▶ **WHAT IS NEEDED**
Aside from the pictures, the entries should be given again exactly.

▶ **SOURCE DATA**
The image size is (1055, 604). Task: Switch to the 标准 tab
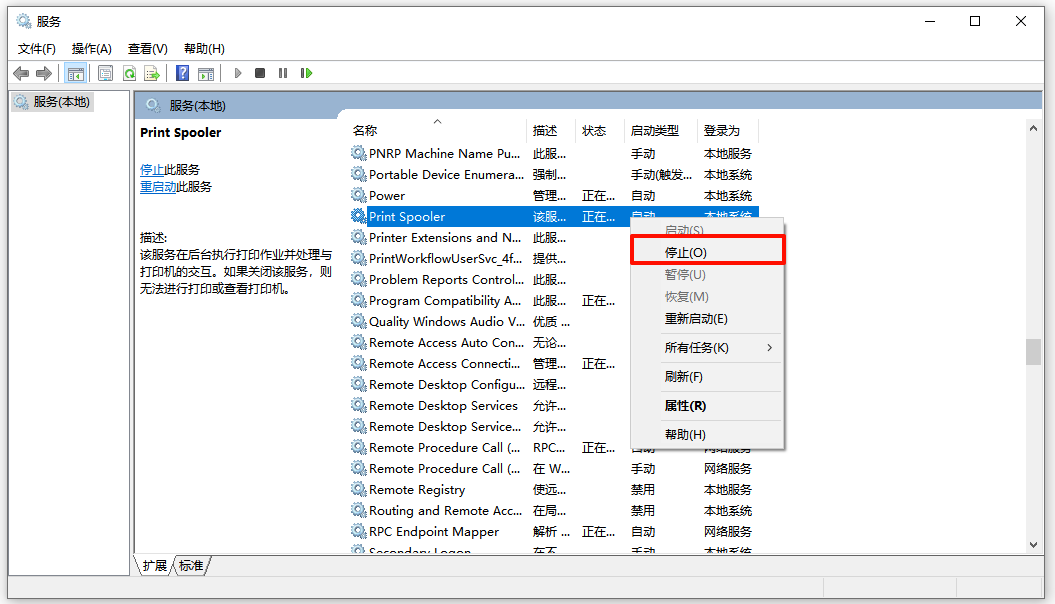(189, 565)
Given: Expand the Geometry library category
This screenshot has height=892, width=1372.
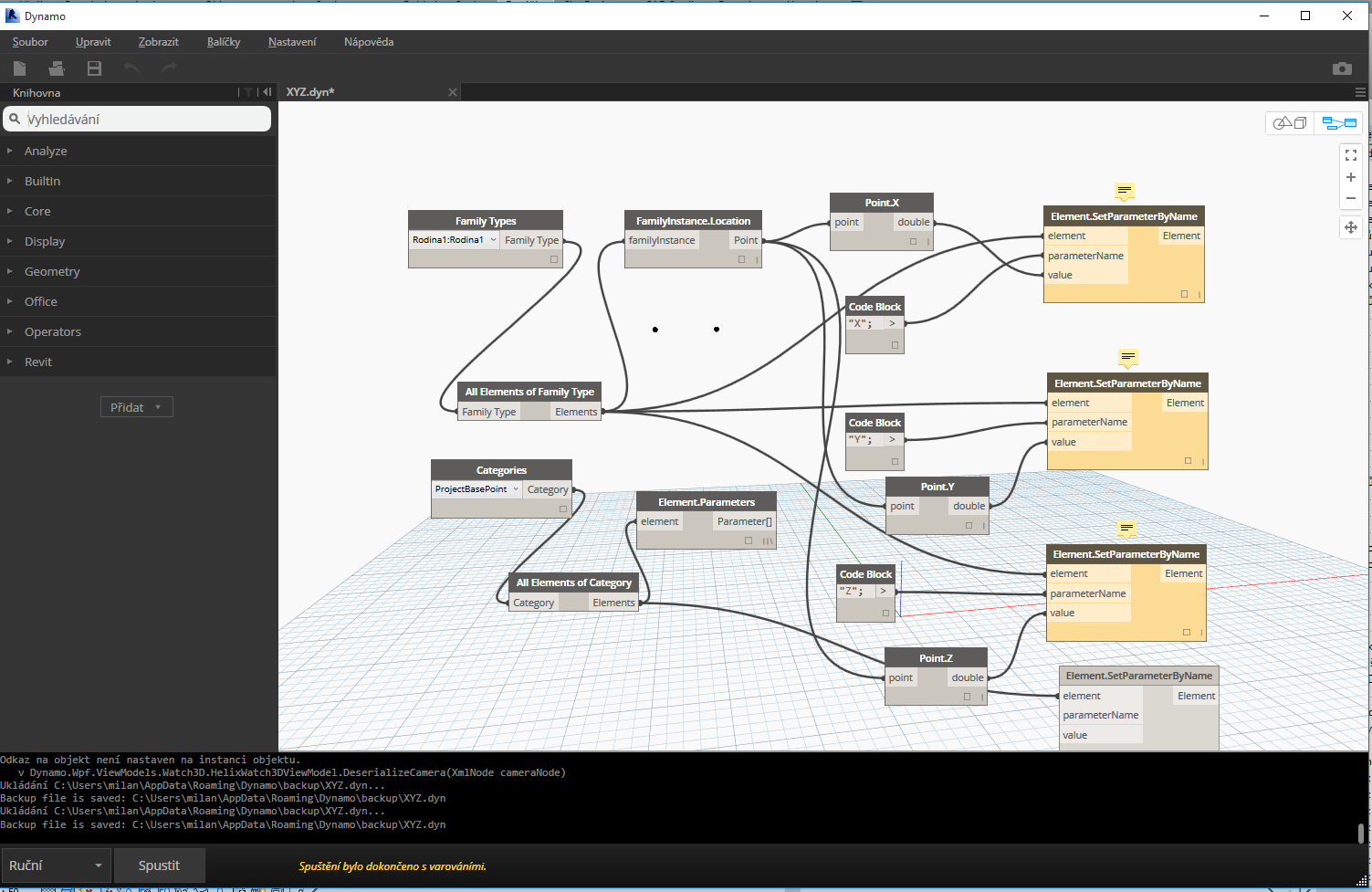Looking at the screenshot, I should [x=52, y=271].
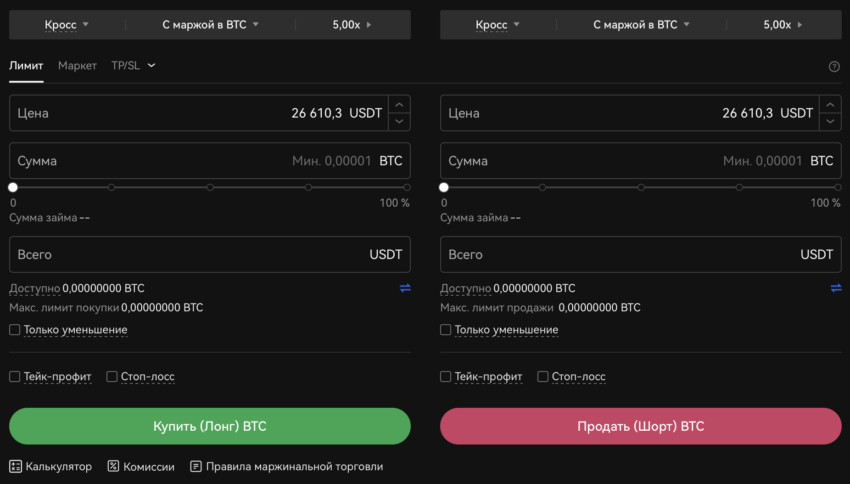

▶ **ANSWER BELOW**
The image size is (1055, 604). Task: Switch to the 标准 tab
(189, 565)
Given: Expand the Geometry library category
This screenshot has height=892, width=1372.
Looking at the screenshot, I should [x=52, y=271].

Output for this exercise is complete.